- [Directions] Return the material exactly, first line through the line containing "28 de febrero de 2015 a las 13:04 (99, 1775)", and nothing more. Pictures stay out.

- [Extracted material]
· · · ·

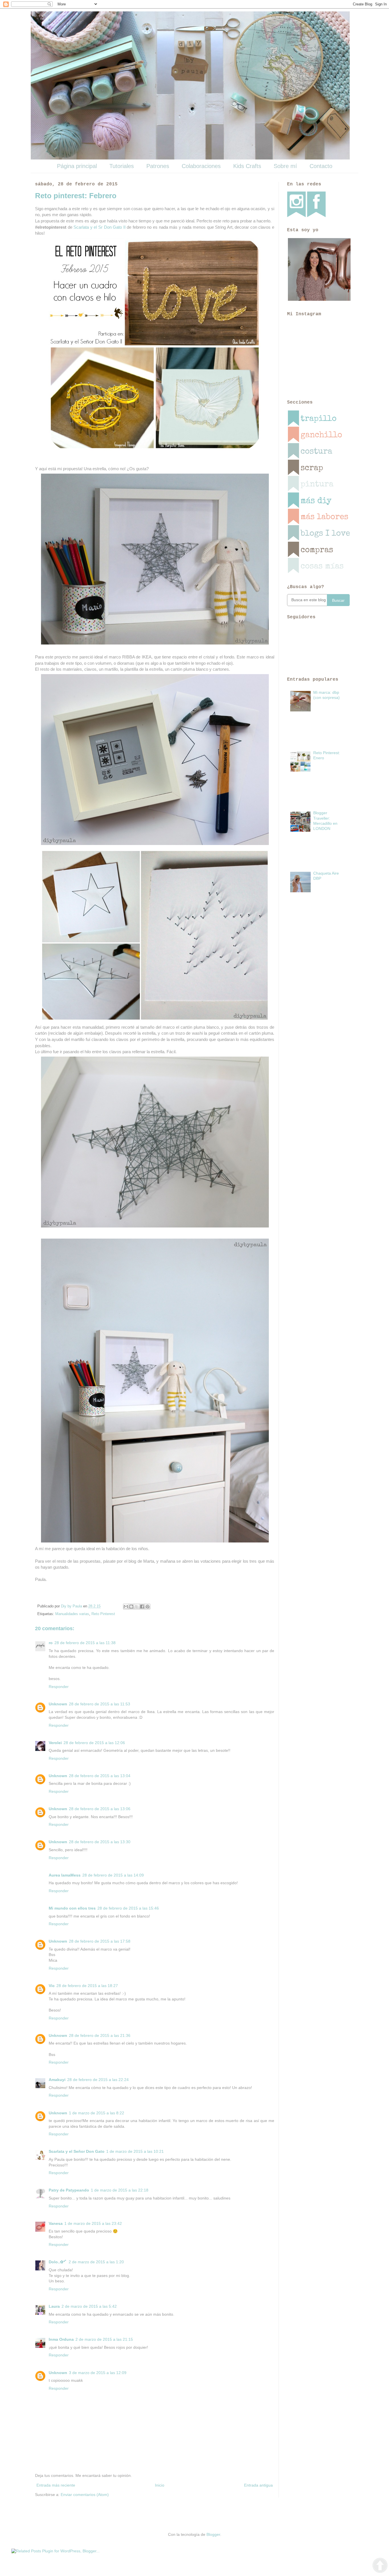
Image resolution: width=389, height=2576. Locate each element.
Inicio (159, 2485)
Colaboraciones (201, 166)
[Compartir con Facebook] (142, 1606)
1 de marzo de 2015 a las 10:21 (135, 2151)
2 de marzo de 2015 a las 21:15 (104, 2339)
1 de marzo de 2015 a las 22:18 (119, 2190)
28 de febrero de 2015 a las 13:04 (99, 1775)
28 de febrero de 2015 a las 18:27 (87, 1985)
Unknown (58, 1704)
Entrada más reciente (55, 2485)
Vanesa (56, 2223)
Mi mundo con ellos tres (72, 1908)
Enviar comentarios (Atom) (85, 2494)
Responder (59, 1686)
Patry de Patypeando (69, 2190)
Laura (54, 2306)
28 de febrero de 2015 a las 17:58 (99, 1941)
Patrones (157, 166)
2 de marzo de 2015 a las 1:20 (96, 2262)
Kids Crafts (247, 166)
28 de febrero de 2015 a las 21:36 (99, 2035)
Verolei (55, 1742)
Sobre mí (285, 166)
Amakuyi (57, 2079)
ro (51, 1642)
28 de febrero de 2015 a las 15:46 (128, 1908)
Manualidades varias (72, 1614)
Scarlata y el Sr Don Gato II (99, 227)
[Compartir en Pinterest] (147, 1606)
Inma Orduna (61, 2339)
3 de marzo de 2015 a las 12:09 (97, 2372)
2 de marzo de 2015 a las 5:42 (89, 2306)
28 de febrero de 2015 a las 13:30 (99, 1842)
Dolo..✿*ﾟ (58, 2262)
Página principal (77, 166)
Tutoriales (121, 166)
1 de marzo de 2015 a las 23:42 (93, 2223)
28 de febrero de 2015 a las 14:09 (113, 1875)
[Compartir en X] (137, 1606)
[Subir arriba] (380, 2566)
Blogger (213, 2534)
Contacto (321, 166)
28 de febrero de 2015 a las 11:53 (99, 1704)
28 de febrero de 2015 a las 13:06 (99, 1808)
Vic (52, 1985)
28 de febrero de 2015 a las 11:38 (85, 1642)
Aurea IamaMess (65, 1875)
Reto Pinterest (103, 1614)
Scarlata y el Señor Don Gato (77, 2151)
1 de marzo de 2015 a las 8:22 (96, 2113)
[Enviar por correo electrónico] (126, 1606)
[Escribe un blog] (131, 1606)
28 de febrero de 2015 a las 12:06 (94, 1742)
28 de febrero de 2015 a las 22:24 (98, 2079)
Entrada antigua (258, 2485)
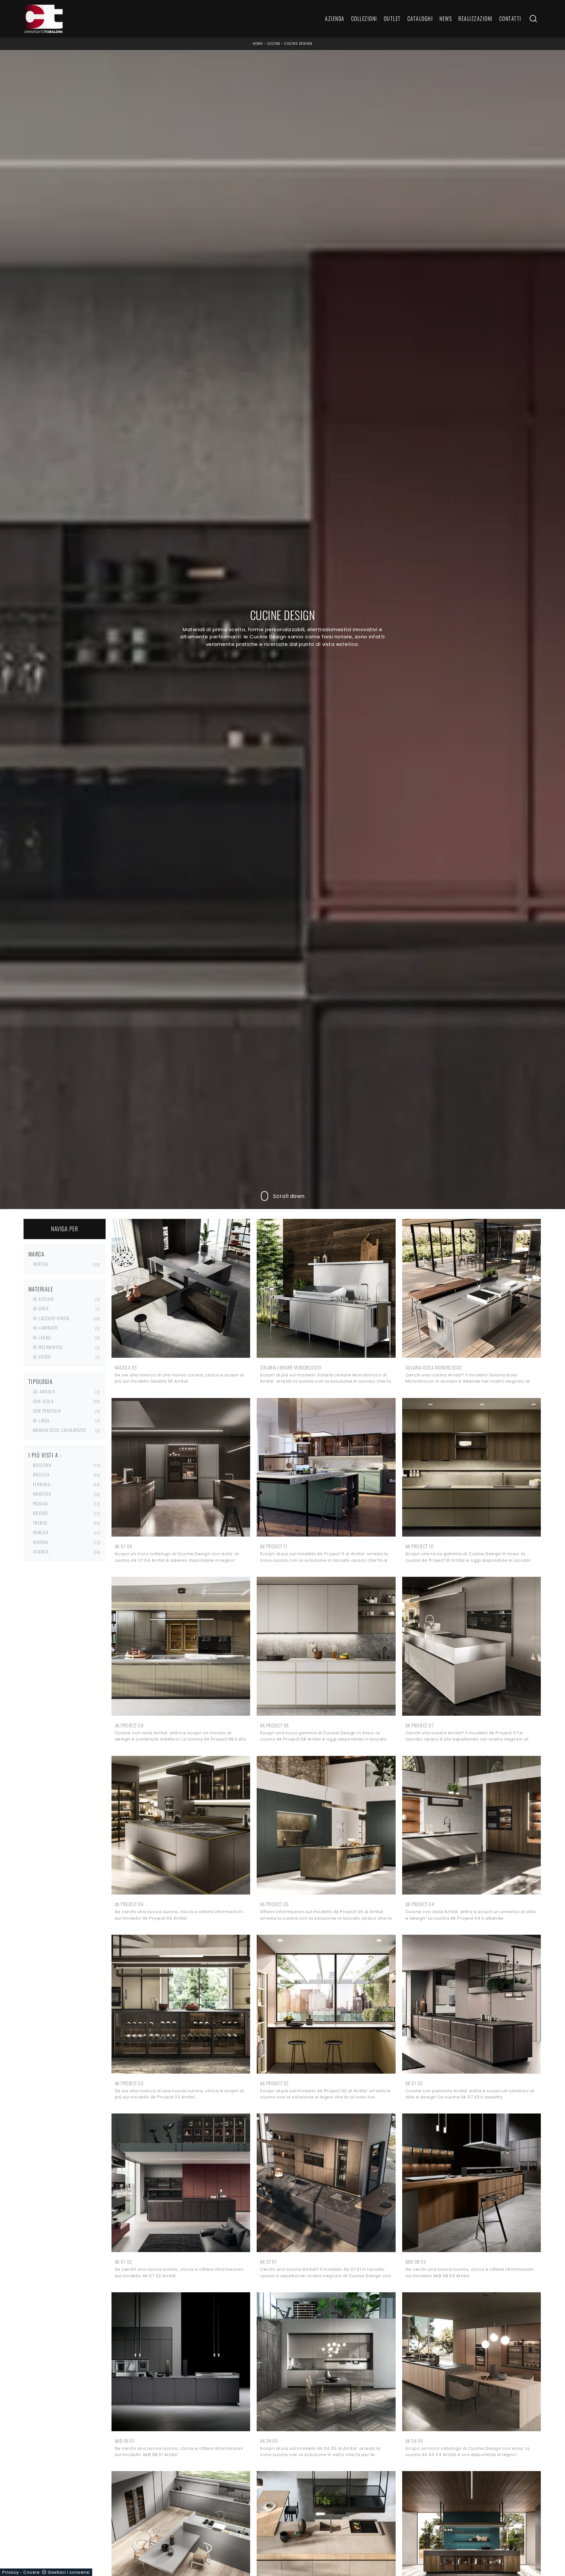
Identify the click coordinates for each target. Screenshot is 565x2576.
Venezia (41, 1532)
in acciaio (43, 1299)
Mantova (42, 1493)
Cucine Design (298, 43)
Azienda (335, 19)
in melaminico (48, 1347)
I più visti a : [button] (44, 1455)
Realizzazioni (475, 19)
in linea (41, 1420)
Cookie (31, 2572)
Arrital (41, 1264)
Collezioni (364, 19)
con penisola (47, 1410)
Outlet (392, 19)
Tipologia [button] (40, 1381)
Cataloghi (420, 19)
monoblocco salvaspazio (59, 1430)
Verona (40, 1542)
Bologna (42, 1465)
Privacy (10, 2572)
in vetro (42, 1357)
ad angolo (44, 1391)
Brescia (41, 1474)
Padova (40, 1503)
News (445, 19)
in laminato (45, 1327)
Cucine (273, 43)
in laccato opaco (51, 1318)
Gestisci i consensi (69, 2572)
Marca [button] (36, 1254)
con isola (43, 1401)
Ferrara (42, 1484)
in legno (42, 1337)
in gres (41, 1308)
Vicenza (41, 1551)
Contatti (510, 19)
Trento (40, 1523)
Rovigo (40, 1513)
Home (258, 43)
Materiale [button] (40, 1289)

· · · ·

- [Output]
Image resolution: width=389, height=2576. Locate each element.
Inicio (159, 2485)
Colaboraciones (201, 166)
[Compartir con Facebook] (142, 1606)
1 de marzo de 2015 a las 10:21 (135, 2151)
2 de marzo de 2015 a las 21:15 (104, 2339)
1 de marzo de 2015 a las 22:18 (119, 2190)
28 de febrero de 2015 a las 13:04 (99, 1775)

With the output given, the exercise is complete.